Suppose you are copying a table every night and typically it only has a few dozen rows changed since the last copy. Is it better to compare the two tables and only make the necessary changes?

It was necessary to write the script and try both a full copy and an incremental update. It turns out that there is very little difference between the time it takes to perform each approach. It takes the same amount of time to read a whole table and write a whole table as it does to read the table twice from two sources.

Therefore, the choice may depend on special factors about the table. Are there constraints, indexes, triggers, or something else that makes it better to make the smallest number of changes possible? If not, then the full copy works as well as anything else.

Primary Key

In order to compare the input and output rows, the input and output tables must have Primary Keys. If you use the -truncate option and empty the output table and replace all the rows, then there is no key requirement.

Copy-History

Important “base” tables may have an associated History table. When any row is changed or deleted, the previous data in the row is copied to a new row at the end of the corresponding History table. This can happen automatically if there is a Trigger on the base table that is called with each UPDATE or DELETE.

The best practice is for rows in the History table to have an “identity” column, where a new sequential integer is generated each time a row is added. However, we have found that existing Oracle applications may not have any unique row identifier. It appears that in both Oracle and SQL Server new rows are appended to “the end of the table” and when reading rows, they are by default returned chronologically. This is regarded as bad practice in SQL textbooks.

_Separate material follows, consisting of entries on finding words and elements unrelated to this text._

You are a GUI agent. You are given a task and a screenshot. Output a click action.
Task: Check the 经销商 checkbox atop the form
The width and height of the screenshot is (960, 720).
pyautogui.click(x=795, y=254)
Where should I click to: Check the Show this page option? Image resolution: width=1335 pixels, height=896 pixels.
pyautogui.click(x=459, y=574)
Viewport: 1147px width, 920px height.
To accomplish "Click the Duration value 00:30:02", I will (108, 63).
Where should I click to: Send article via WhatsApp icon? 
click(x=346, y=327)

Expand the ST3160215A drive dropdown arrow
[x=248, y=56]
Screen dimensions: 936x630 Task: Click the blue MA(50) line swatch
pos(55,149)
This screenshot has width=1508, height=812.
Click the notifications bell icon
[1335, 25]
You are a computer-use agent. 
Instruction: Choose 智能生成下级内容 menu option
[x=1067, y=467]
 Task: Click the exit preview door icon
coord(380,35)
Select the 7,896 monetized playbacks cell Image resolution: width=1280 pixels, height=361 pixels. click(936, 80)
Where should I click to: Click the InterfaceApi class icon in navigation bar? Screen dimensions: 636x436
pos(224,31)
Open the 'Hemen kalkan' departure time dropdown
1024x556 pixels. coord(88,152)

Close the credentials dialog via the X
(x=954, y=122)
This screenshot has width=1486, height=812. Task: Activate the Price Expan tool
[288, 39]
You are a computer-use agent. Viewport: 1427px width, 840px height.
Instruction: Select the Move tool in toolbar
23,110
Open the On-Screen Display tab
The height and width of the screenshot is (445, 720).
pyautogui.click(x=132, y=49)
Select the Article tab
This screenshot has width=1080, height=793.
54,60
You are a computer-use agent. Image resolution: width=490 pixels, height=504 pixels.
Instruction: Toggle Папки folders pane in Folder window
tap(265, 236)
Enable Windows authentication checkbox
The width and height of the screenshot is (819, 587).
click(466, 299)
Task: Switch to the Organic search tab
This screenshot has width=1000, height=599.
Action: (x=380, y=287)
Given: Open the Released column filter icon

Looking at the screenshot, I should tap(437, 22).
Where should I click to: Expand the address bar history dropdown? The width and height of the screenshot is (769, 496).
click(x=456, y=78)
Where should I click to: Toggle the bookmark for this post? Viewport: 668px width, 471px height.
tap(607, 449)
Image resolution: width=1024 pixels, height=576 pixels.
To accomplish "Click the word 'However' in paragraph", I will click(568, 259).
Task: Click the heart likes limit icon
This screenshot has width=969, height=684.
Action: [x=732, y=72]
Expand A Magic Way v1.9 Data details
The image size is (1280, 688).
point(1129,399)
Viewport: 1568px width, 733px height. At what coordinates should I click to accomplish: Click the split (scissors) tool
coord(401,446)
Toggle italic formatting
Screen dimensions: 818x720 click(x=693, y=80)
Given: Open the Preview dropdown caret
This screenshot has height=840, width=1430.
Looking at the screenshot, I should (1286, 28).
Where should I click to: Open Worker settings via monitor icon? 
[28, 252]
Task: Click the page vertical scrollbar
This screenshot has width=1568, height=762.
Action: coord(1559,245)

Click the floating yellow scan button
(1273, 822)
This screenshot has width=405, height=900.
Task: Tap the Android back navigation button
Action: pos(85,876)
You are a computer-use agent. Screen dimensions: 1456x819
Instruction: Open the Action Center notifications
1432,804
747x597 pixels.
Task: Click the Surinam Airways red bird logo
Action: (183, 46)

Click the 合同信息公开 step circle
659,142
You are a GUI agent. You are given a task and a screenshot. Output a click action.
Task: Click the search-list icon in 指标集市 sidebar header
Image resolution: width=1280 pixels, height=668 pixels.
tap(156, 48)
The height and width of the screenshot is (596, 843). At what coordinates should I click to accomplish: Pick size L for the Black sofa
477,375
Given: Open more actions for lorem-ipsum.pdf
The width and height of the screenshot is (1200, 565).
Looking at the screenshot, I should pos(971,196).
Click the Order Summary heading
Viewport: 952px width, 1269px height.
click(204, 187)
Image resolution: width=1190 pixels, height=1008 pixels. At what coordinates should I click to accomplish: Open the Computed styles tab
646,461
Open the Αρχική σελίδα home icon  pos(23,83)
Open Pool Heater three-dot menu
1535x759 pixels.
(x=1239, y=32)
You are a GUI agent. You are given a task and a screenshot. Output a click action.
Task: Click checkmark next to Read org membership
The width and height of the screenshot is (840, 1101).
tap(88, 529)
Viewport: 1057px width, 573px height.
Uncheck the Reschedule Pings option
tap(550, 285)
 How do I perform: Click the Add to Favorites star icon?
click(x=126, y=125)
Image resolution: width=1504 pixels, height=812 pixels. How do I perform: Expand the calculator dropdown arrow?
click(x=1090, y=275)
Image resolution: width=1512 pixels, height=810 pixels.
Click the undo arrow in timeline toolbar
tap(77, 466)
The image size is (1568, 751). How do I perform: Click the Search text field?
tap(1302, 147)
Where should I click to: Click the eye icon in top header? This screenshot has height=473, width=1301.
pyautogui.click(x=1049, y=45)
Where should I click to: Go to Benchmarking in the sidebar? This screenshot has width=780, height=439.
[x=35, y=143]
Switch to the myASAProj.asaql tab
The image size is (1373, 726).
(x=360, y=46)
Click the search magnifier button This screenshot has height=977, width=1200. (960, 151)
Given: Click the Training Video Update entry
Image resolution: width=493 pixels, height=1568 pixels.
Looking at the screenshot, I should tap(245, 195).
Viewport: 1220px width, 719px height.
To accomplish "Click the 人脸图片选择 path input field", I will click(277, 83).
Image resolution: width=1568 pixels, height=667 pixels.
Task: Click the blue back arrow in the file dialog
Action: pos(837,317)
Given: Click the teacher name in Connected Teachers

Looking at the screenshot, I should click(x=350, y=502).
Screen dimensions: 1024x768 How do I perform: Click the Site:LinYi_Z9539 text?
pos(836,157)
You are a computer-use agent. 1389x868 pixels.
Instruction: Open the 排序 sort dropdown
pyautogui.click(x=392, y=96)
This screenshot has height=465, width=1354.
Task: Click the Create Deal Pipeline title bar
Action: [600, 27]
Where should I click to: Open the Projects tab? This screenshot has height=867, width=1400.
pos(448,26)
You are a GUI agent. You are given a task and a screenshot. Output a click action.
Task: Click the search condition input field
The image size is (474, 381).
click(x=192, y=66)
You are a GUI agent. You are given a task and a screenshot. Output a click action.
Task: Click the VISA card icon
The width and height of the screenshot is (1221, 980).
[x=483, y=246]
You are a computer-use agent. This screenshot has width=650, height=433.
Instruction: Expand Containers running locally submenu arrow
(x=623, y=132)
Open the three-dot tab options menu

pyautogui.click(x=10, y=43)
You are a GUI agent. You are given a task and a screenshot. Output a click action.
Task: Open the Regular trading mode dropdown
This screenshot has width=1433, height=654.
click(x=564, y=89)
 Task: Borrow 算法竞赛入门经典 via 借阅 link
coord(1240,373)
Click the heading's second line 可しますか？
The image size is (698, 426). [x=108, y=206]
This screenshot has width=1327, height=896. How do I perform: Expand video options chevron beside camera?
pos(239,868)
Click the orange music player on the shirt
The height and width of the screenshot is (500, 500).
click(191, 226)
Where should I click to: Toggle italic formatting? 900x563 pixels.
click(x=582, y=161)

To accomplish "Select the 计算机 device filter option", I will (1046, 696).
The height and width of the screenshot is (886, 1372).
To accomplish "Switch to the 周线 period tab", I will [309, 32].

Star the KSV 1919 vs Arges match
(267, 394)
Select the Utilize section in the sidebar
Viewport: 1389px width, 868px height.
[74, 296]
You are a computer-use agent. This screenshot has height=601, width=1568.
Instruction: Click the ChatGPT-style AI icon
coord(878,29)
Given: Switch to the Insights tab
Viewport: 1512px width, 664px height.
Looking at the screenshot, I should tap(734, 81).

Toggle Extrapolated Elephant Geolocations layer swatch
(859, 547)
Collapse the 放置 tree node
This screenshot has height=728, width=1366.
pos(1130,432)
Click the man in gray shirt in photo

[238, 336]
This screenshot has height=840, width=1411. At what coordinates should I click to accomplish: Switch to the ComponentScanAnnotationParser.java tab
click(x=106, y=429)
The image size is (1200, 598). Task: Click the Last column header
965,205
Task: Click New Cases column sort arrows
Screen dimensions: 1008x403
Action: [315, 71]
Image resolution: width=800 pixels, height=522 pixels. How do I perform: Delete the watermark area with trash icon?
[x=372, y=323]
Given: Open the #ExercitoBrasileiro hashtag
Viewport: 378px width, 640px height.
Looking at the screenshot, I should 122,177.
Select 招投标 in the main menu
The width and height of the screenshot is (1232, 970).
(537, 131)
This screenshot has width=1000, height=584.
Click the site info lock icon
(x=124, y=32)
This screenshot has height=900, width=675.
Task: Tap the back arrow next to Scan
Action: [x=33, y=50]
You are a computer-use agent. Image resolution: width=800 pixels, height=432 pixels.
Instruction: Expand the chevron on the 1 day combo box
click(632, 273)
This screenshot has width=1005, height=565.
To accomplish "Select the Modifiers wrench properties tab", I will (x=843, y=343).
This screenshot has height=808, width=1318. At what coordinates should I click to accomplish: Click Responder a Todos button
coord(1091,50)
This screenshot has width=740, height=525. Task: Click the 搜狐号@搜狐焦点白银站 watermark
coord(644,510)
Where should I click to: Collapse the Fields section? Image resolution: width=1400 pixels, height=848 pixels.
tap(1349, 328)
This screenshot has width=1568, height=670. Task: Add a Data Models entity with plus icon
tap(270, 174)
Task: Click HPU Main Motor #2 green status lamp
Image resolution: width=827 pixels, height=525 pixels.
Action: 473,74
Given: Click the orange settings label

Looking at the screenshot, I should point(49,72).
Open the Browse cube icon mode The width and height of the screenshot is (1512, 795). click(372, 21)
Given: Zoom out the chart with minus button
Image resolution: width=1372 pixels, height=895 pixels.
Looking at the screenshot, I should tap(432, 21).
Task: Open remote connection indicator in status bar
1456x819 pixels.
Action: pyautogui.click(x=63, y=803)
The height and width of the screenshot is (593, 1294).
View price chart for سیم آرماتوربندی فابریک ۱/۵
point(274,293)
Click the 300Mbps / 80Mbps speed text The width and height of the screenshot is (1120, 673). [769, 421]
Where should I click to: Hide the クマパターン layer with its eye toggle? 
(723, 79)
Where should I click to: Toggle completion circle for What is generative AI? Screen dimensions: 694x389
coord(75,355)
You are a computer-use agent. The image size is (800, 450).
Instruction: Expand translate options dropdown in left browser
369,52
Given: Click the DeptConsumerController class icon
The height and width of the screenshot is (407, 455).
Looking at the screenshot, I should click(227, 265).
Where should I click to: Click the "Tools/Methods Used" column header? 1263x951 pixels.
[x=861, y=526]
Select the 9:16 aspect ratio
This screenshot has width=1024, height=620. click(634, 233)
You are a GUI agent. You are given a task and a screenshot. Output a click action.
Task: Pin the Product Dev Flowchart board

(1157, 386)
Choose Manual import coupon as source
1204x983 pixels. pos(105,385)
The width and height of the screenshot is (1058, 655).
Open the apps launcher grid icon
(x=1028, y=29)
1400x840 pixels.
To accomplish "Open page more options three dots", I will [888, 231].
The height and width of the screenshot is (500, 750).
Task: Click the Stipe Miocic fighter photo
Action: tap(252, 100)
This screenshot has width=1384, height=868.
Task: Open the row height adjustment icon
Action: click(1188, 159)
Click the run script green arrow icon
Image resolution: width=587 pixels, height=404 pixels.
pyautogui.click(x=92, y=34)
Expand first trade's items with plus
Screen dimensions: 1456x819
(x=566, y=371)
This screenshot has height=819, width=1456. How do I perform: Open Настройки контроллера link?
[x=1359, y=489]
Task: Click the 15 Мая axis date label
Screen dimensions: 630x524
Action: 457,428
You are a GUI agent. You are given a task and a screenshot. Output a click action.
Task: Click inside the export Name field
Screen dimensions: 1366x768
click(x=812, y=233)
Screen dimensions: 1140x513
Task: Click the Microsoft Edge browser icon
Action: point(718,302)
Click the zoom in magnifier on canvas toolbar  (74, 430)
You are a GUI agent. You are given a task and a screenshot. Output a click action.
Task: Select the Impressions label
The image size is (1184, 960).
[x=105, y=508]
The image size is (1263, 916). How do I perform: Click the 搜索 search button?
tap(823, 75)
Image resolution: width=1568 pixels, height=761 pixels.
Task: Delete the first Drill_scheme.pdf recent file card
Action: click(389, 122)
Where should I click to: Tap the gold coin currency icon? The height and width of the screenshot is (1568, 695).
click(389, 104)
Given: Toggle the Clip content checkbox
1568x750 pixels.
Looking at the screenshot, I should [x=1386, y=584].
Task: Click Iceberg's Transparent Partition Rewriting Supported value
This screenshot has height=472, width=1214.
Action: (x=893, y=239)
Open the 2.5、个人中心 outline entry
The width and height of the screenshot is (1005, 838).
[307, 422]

If you use -truncate then you can treat history tables like any other table.

The Copy-History function provides experimental support for identifying the new records added onto the end of an Oracle history table and appending copies of just those records onto the end of a SQL Server history table. The copy works only in the one direction, because only Oracle has a SQL operation to skip over the old rows.

To copy a History table from SQL Server to Oracle, you must specify -truncate and copy the whole table from the beginning.

Earliest DATE

While both Oracle and SQL Server support DATE values going back millennia, the .NET SqlDateTime class has a minimum date of 1/1/1753. This tripped us up because a few Yale tables set unknown dates to the day that Yale was founded, Oct 5, 1701. That value could not be converted by Microsoft utilities and cannot be copied by this script. To get around this, a custom SELECT statement is created in the calling program and is passed with the optional parameter -SelectSQL. This SELECT statement contains expressions of the form:

GREATEST(CHANGE_EMAIL_ADDRESS_DATE,DATE '1776-07-04') AS CHANGE_EMAIL_ADDRESS_DATE

So that the earliest date allowed is July 4, 1776, but you could choose any other date after 1753 if you prefer.